Marine
Marine

Reputation: 87

Creating a learner object for Bayesian optimization using the mlr and mlrMBO packages: example with a neural network model using the nnet package in R

I aim to build species distribution models (SDMs) using various machine learning models to evaluate the relationships between species presence/absence (encoded as a binary variable 1/0, where the values of 1 represent species presence) and environmental variables.

Currently, I’m conducting Bayesian optimization to tune hyperparameters of machine learning models using the mlrMBO package in R. However, the model predictions are inaccurate. For example, the predicted values range from 0.8 to 1 for the neural network model, whereas I expected a range between 0 and 1. I’m not well-versed in Bayesian optimization, and I suspect that the issue may stem from this process.

I believe there is an inconsistency between my optimization function (see below) and the makeLearner function. Specifically, I converted the binary response variable "presence" (0/1) into a factor in the optimization function, and in the makeLearner function, I specified regr.nnet. Although I attempted to use classif.nnet for the surrogate model, I encountered the following error message:

Error in checkStuff(fun, design, learner, control) : mbo requires regression
   learner! 

I think that I must integrate this line of code but I don't know where and how to integrate it in my code:

test <- makeClassifTask(data = train_data, target="presence")

Any help on Bayesian optimization would be greatly appreciated as I believe I am doing things incorrectly

Below is the relevant code (only essential commands are included for clarity because the optimization function is long). I added a comment at each line of code.

## Create an optimization function
create_optimization_function <- function(x){
  
  ## Create a list containing the performance tables for each model replication
  performance_tables_by_replication <- list()
  
  ## Loop over the model replications
  for(replication_ID in 1:nb_replications){
    
    ## Split the data into training and testing sets
    ...
    train_data <- train_test_split$train
    test_data <- train_test_split$test
    
    ## Create a list containing the performance tables for each data partition
    performance_tables_by_partition <- list()
    
    ## Loop over the data partitions
    for(partition_ID in 1:nb_partitions){
      
      ## Run the model using the training data
      set.seed(1)
      train_data <- train_data %>%
        dplyr::mutate_at(response, as.factor)
      mod <- nnet::nnet(formula = model_formula,
                        data = train_data,
                        size = x["size"],
                        rang = x["rang"],
                        decay = x["decay"],
                        MaxNWts = 1*(10*(length(c(nb_predictors)) + 1) + 10 + 1), trace = FALSE)
      
      ## Compute spatial predictions using the testing data
      ...
      
      ## Create a performance table
      ...
      
      ## Add the performance table into the list "performance_tables_by_partition"
      ...
      
    }
    
    ## Combine all performance tables from the list "performance_tables_by_partition"
──────────────────────────────
Your goal: Carry on the forum post about tuning a neural network with mlrMBO from the point where it stops.

Data for review:
──────────────────────────────
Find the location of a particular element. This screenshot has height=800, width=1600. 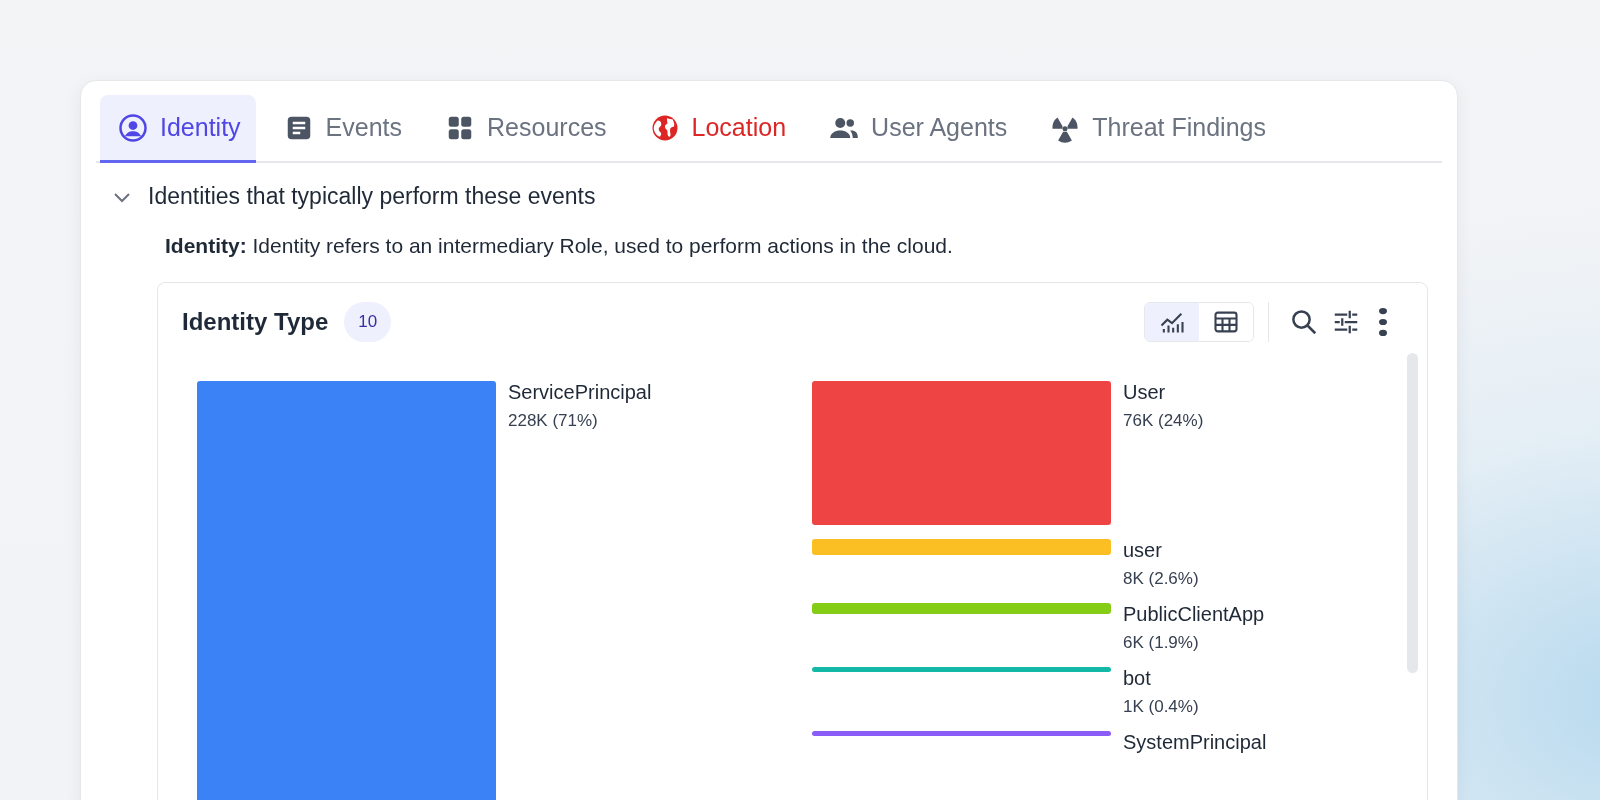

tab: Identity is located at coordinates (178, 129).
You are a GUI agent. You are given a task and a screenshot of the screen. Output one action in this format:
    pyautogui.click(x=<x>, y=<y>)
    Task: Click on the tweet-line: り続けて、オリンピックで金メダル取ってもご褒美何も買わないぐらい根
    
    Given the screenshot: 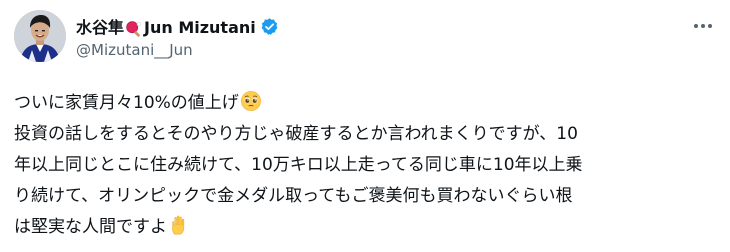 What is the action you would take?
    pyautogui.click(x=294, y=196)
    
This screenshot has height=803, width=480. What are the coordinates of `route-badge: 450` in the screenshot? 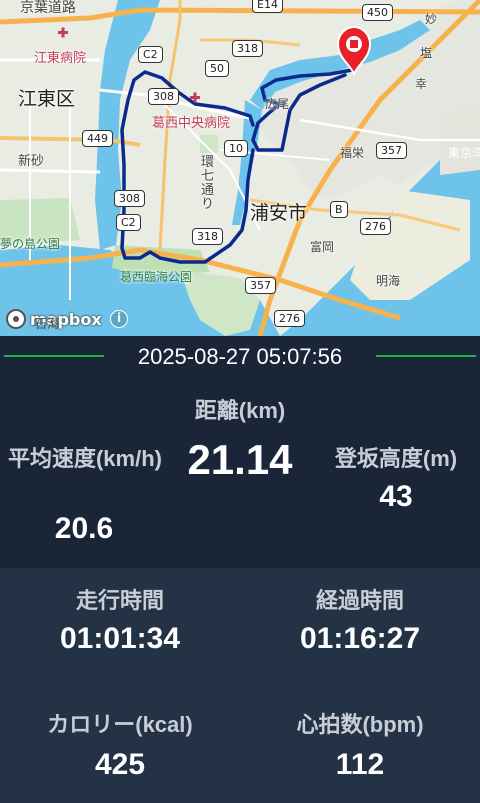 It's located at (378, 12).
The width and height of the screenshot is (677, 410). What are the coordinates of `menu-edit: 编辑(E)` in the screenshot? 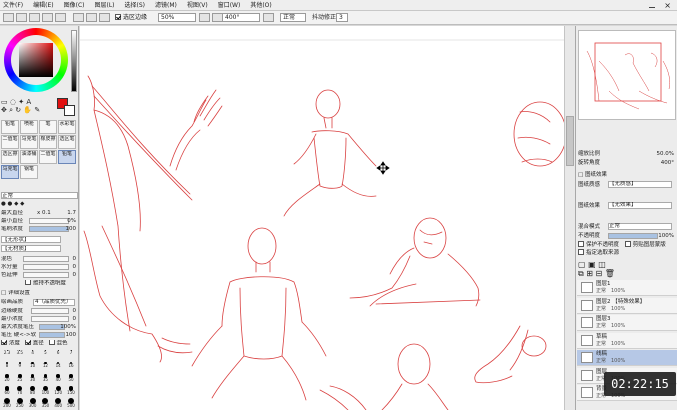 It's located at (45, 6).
──────────────────────────────
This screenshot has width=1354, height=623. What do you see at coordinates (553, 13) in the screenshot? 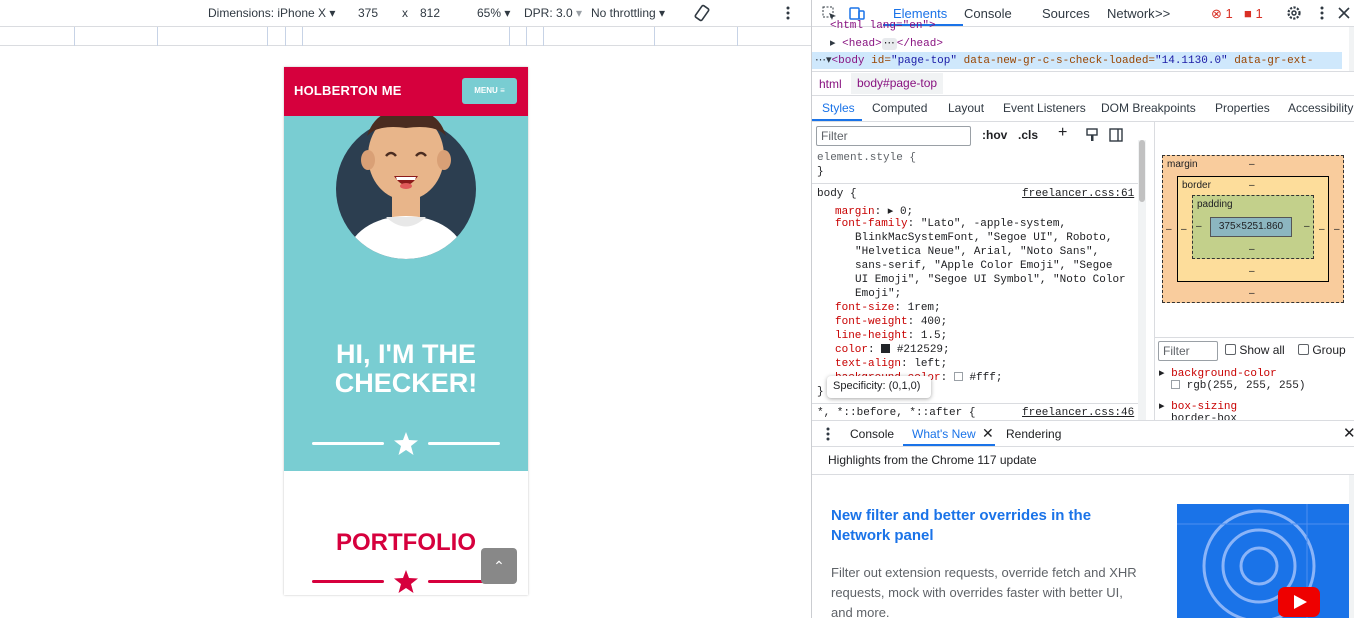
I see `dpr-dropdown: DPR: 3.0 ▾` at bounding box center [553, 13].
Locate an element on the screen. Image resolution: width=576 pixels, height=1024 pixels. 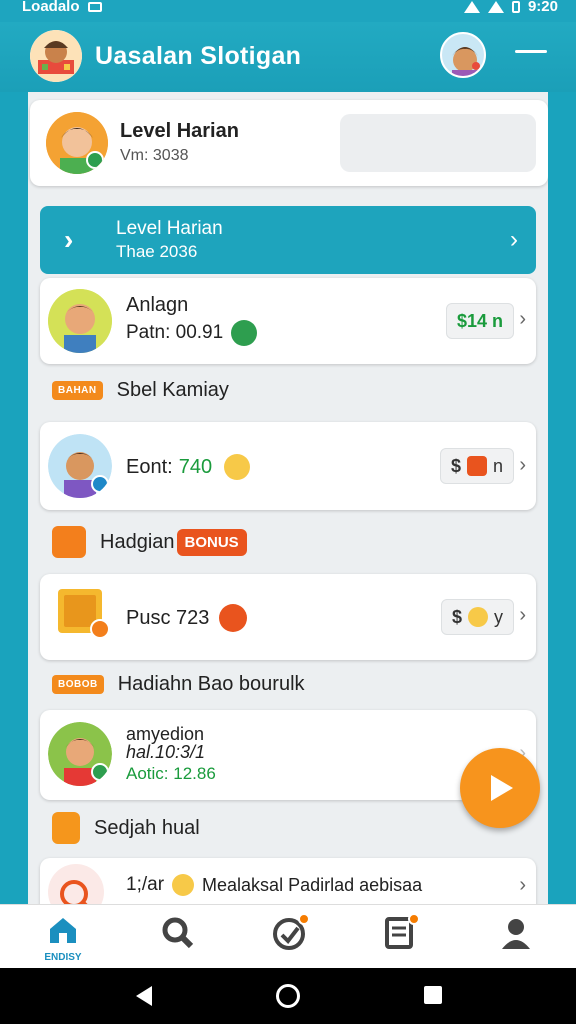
──────────────────────────────
Task answer:
    ...
    
    ## Add the performance tables into the list "performance_tables_by_replication"
    ...
    
  }
  
  ## Combine all performance tables from the list "performance_tables_by_replication"
  
  ## Compute the mean of performance metric values
  
  ## Retrieve the maximum value for the hyperparameter selection metric (TSS)
  return(max_TSS)
  
}

  ## Build hyperparameter combinations
  hyperparameter_combinations <-  
     ParamHelpers::makeParamSet(ParamHelpers::makeIntegerParam(
        "size", lower = 1, upper = 10),                                                                     
      ParamHelpers::makeNumericParam("rang", lower = 0.1, upper = 1),                                                                     
      ParamHelpers::makeNumericParam("decay", lower = 0, upper = 2))

  ## Create an objective function
  objective_function <- smoof::makeSingleObjectiveFunction(name = 
     "model_tuning", fn = create_optimization_function, 
     par.set = hyperparameter_combinations, minimize = FALSE)
  
  ## Generate a random Latin hypercube design
  random_LH_design <- ParamHelpers::generateDesign(n = 100, 
    par.set = ParamHelpers::getParamSet(objective_function), 
                                        fun = randomLHS)
  
  ## Define the control parameters for Bayesian optimization
  MBO_control_parameters <- makeMBOControl()
  MBO_control_parameters <- setMBOControlTermination(MBO_control_parameters,
                                                     iters = 10)
  MBO_control_parameters <- setMBOControlInfill(MBO_control_parameters, 
      crit = makeMBOInfillCritMeanResponse())
  
  ## Define the surrogate model
  surrogate_model <- mlr::makeLearner("regr.nnet", 
              predict.type = "response")
  
  ## Start the optimization process
  MBO_results <- mlrMBO::mbo(fun = objective_function, 
       design = random_LH_design, learner = surrogate_model, 
       control = MBO_control_parameters)

UPDATE: Following Lars’ comment, I have modified my code using the mlr3 package. As a reminder, my objective is to tune hyperparameters of several machine learning models in order to find the best combination of hyperparameters and to map spatial predictions. In my code below, I used a non-spatial resampling method because I had performed a filtering process on raw data to reduce spatial autocorrelation, and I used nested resampling to reduce bias in the estimation of model performance. However, I encountered one error when I use the following code line to run the auto_tuner function:

search_space_nnet <- paradox::generate_design_lhs(search_space_nnet, n = 100)

Error in UseMethod("as_search_space") : 
  no applicable method for 'as_search_space' applied to an object of class c('Design', 'R6')

Here is a reproducible example:

tsk_sonar = tsk("sonar")

search_space <- paradox::ps(cost  = paradox::p_dbl(lower = 1e-1, upper = 1e5), gamma = paradox::p_dbl(lower = 1e-1, upper = 1))
search_space <- paradox::generate_design_lhs(search_space, n = 100)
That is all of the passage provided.